How this skill works

The skill defines a layered medallion architecture (Bronze, Silver, Gold) and a canonical directory layout for pipelines, ML, resources, tests, and infrastructure. It includes Delta Lake configuration helpers, a lightweight data quality framework, job templates for Asset Bundles, and SQL views for operational monitoring.
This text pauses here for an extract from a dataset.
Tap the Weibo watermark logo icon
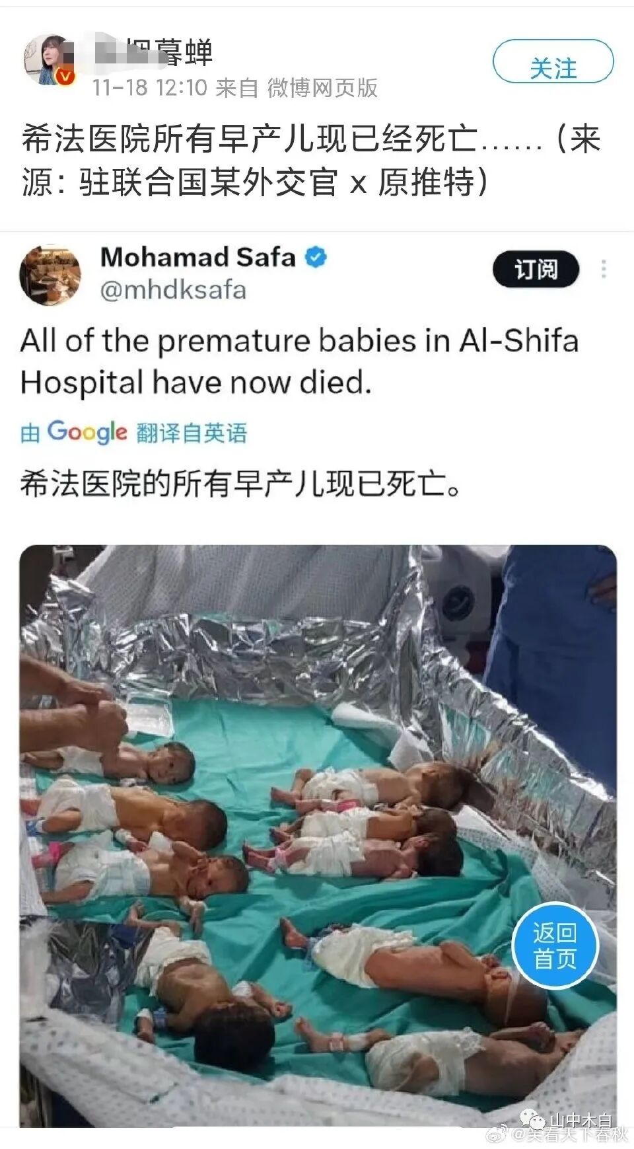This screenshot has width=634, height=1149. 496,1134
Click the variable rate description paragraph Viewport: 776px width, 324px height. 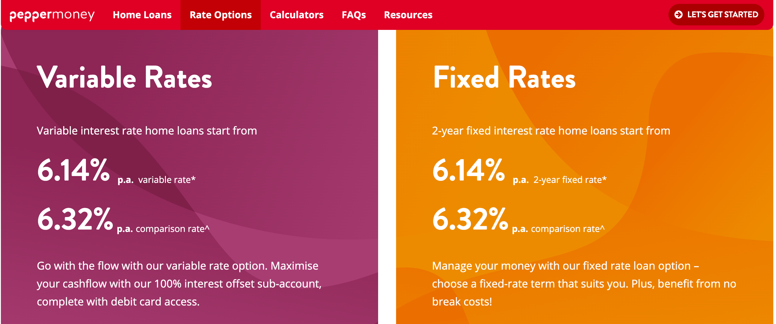tap(179, 284)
You customize environment bundles and CI/CD workflows to deploy artifacts, register schemas in Unity Catalog, and run scheduled jobs.

When to use it

  • Designing a new Databricks data platform or pipeline project
  • Reviewing or standardizing architecture and repo structure
  • Bootstrapping CI/CD and multi-environment deployments for Databricks
  • Implementing Delta Lake defaults and data quality checks
  • Creating monitoring dashboards and job health tracking

Best practices

  • Adopt the medallion layers: keep raw, cleansed, and curated data separate
  • Use Unity Catalog schemas for environment isolation and governance
  • Centralize Delta table properties and retention in a single utility
  • Register and run quality checks at each layer; treat ERROR checks as blockers
  • Package reusable code as wheel artifacts consumed by job templates
  • Automate deployments with bundle-based CI/CD and environment overrides

Example use cases

  • Initialize a new Databricks repo with standard directories for pipelines, ML, tests, and infra
  • Create Bronze ingestion jobs using Auto Loader or DLT and apply Delta defaults
  • Integrate quality checks (not-null, uniqueness, range) into Silver transforms
  • Deploy scheduled ETL jobs via Asset Bundle templates and GitHub Actions
  • Build operational views for job health and data freshness to power dashboards

FAQ

Do I need Unity Catalog to use this architecture?

Unity Catalog is recommended for schema and governance separation, but the layout and Delta utilities can be adapted to work without it.

How are environment differences managed?

Environment-specific overrides live in bundle files (dev, staging, prod). CI/CD pipelines apply the appropriate bundle during deployment.